Anders aber als in den Zeiten des Imperialismus stehen diese Zentren nicht mehr für ganze Nationalstaaten. Eher beobachten Negri und Hardt eine Mischung der Verhältnisse, so dass die Armut und prekären Lebensverhältnisse in den Vorstädten der westlichen Metropolen genauso bekannt sind, wie es Inseln des Privilegs auf der südlichen Halbkugel gibt. Die neuen Ausschlüsse entstehen entlang der sozialen Schichten. Die Angst vor Armut, Gewalt oder Arbeitslosigkeit ist dabei die entscheidende Kraft. Das heißt aber auch, dass die institutionellen Orte für die Macht im Empire immer bedeutungsloser werden. Da die Entscheidungen weder an das UNO-Headquarter noch an das World Trade Center gebunden sind, sondern in der (nach wie vor im Regelfall durch Eigentumsrechte vermittelten) Möglichkeit der Beherrschung von Verfahren liegen, muss die imperiale Ordnung als in ihrer Hierarchie dezentral angesehen werden.

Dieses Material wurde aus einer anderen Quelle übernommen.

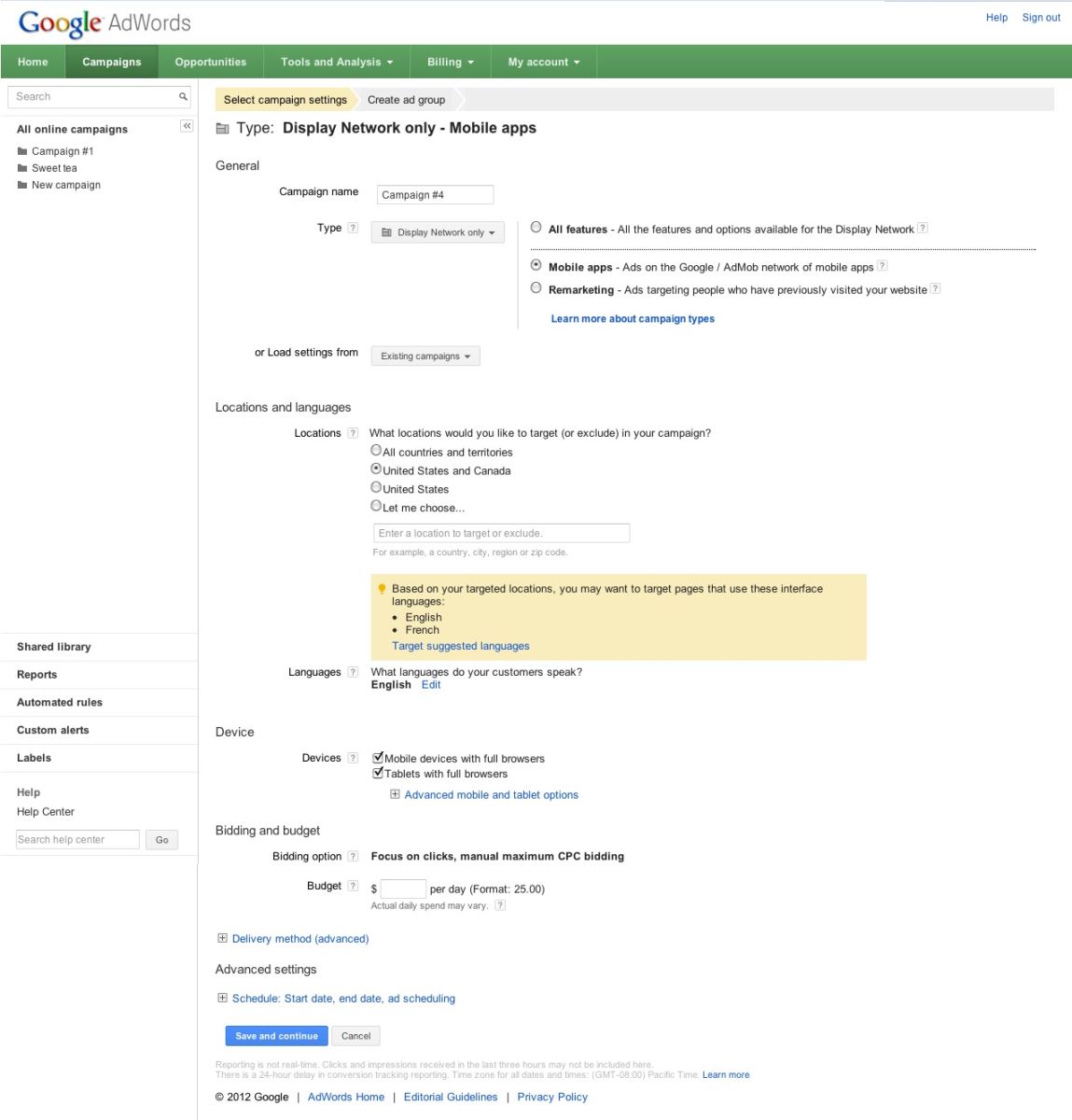Open the Billing menu

coord(449,62)
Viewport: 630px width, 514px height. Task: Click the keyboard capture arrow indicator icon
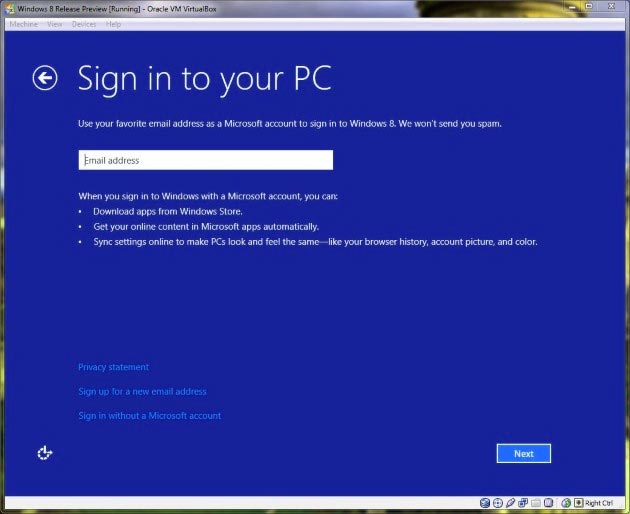578,503
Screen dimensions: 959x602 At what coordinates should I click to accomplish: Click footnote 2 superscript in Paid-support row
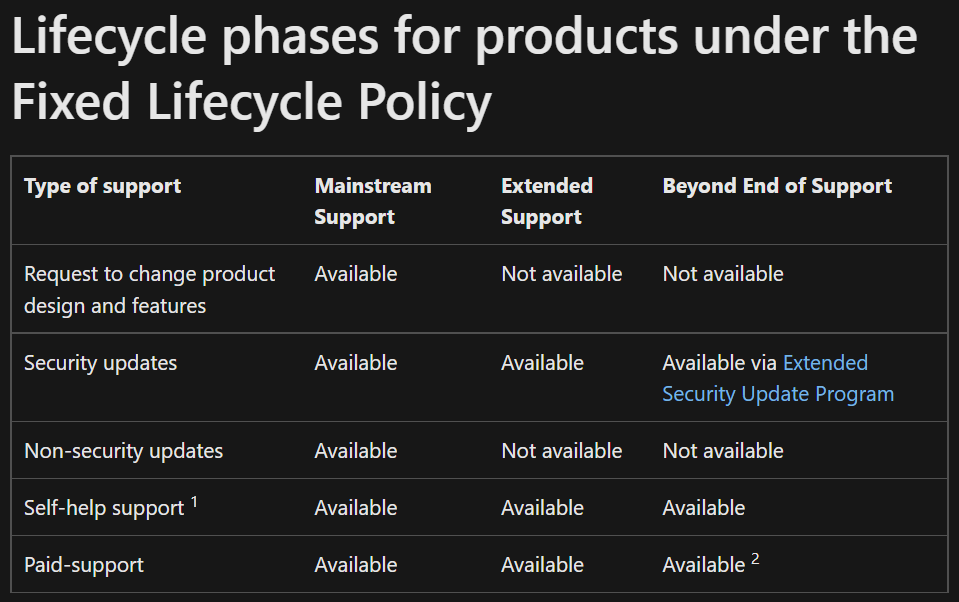click(x=755, y=559)
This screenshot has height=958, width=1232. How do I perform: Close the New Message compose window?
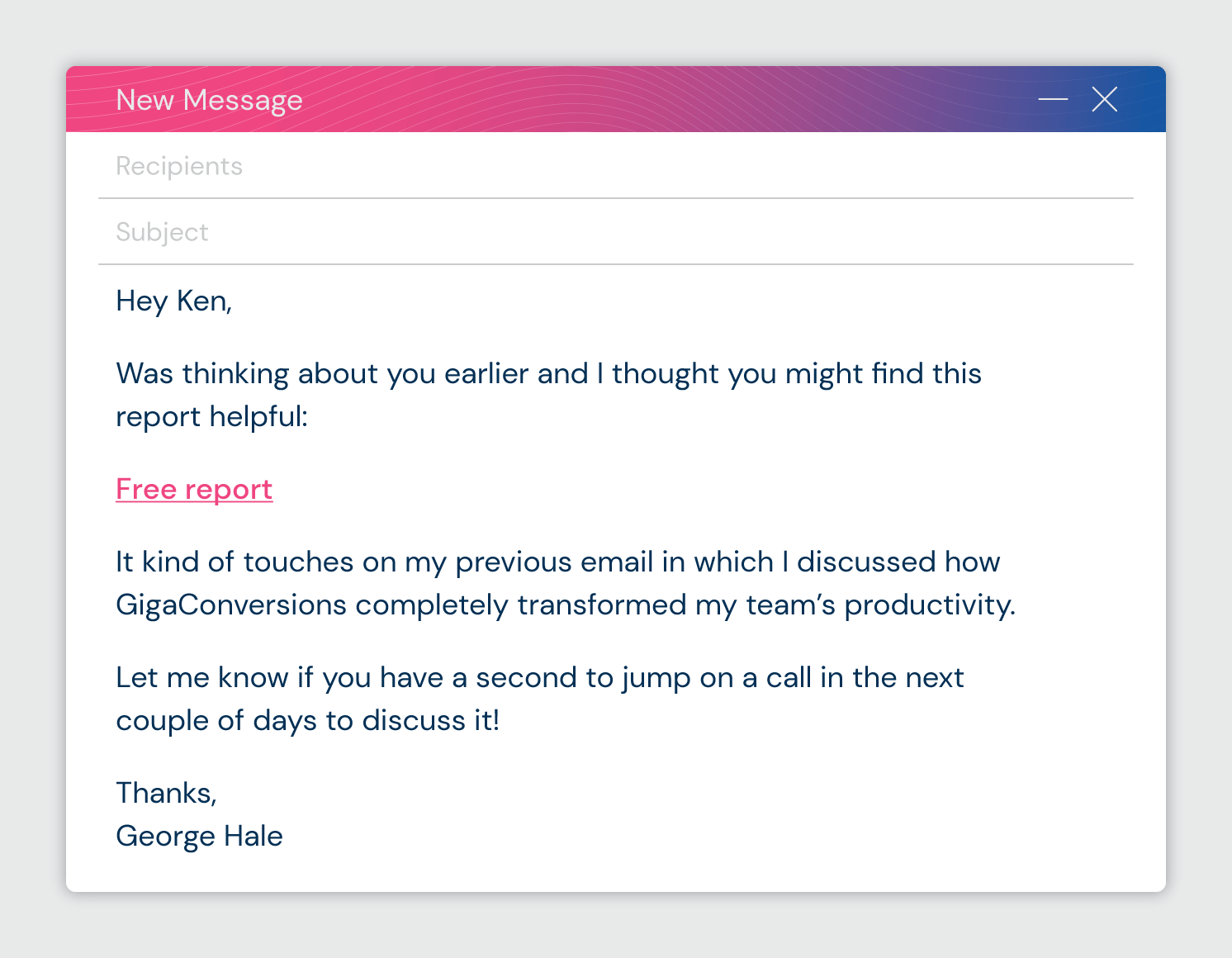click(1104, 99)
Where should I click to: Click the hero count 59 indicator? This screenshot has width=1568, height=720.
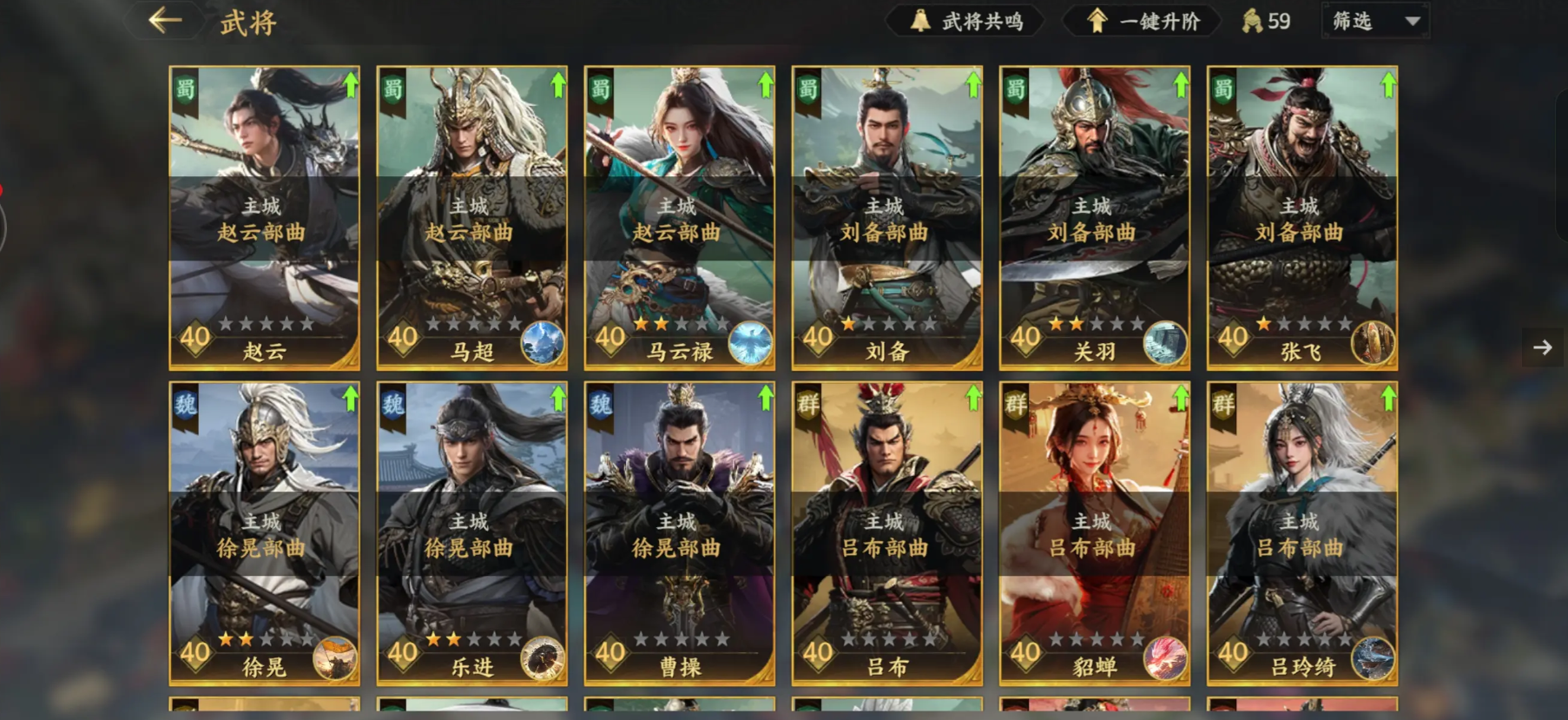coord(1266,21)
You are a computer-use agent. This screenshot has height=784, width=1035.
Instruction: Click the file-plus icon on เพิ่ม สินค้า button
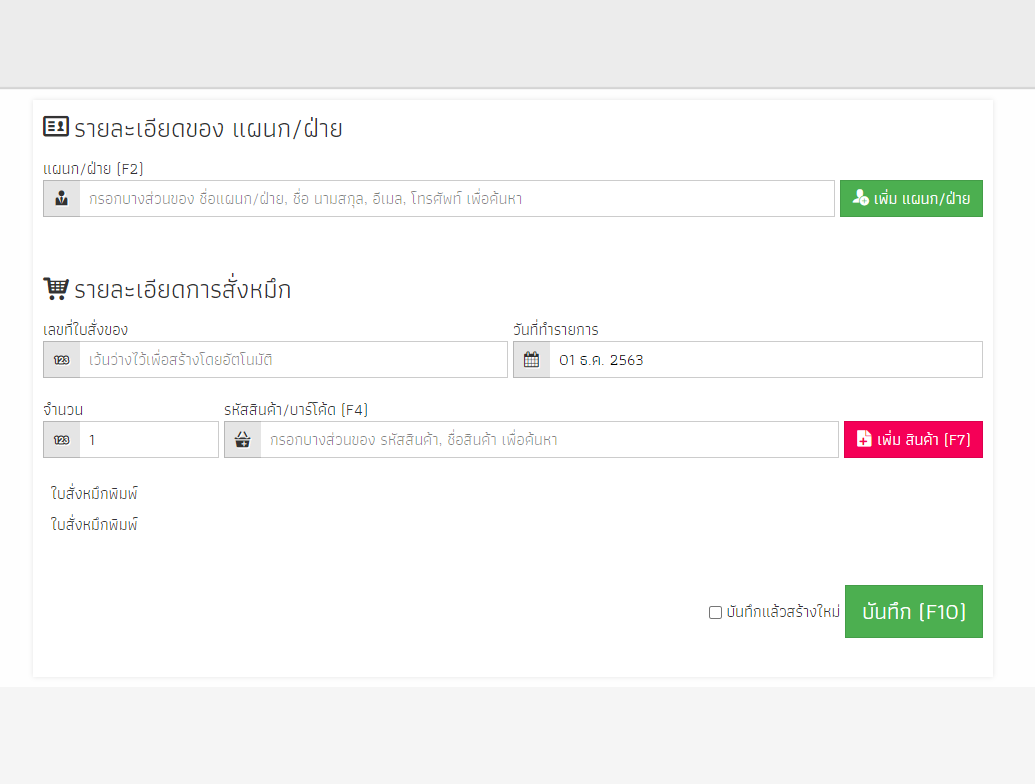pos(864,440)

Das heißt aber nicht, dass gegenwärtig eine Angleichung der Zonen zu beobachten oder auch nur zu erwarten wäre. Obwohl eine Entwicklung von Fabriken, die natürlich auf dem neuesten Stand der Technik gebaut werden, heute auch in Brasilien möglich ist, muss darauf geachtet werden, dass im Gegensatz zur Moderne die Postmoderne an Informationalisierung gebundene Maßstäbe für ein entwickeltes Niveau der Ökonomie produziert hat. Solche Differenzen haben Konsequenzen für die Arten der Ablehnung des Übergangs zum Empire. "Stark vereinfachend ließe sich argumentieren, dass postmoderne Diskurse hauptsächlich jene ansprechen, die von den Prozessen profitieren, die fundamentalistischen aber jene, die verlieren. Mit anderen Worten, die gegenwärtigen globalen Tendenzen zu verstärkter Mobilität, Unbestimmtheit und Hybridität werden von einigen als eine Art Befreiung erfahren, von anderen dagegen als Verschlimmerung ihres Leidens." (150)
Entsprechend setzt der Fundamentalismus gegen die Entwicklung die Erfindung einer Vergangenheit, die es nie gegeben hat und die damit in ihrer rein zeitlichen Struktur postmodern ist. Doch die Wiederbelebung alter binärer Differenzsysteme, die Abspaltung vom Weltmarkt und die Stärkung des Nationalstaates sind in der Ära des Empires nicht nur nicht wünschenswert, sie sind mit dem gegenwärtigen Stand der Produktion auch nicht möglich. "Selbst die dominanten Länder sind jetzt von dem globalen System abhängig; die Interaktionen des Weltmarktes haben zu einer allgemeinen Entkopplung aller Ökonomien geführt. Zunehmend wird jeder Versuch der Isolation oder Abspaltung nur eine noch brutalere Art der Beherrschung durch das globale System bedeuten, eine Reduktion auf Machtlosigkeit und Armut." (284)


Alle Zitate sind Übersetzungen aus Michael Hardt und Antonio Negri, Empire, Havard University Press 2000.
Eine deutsche Übersetzung ist soeben unter demselben Titel bei Campus erschienen.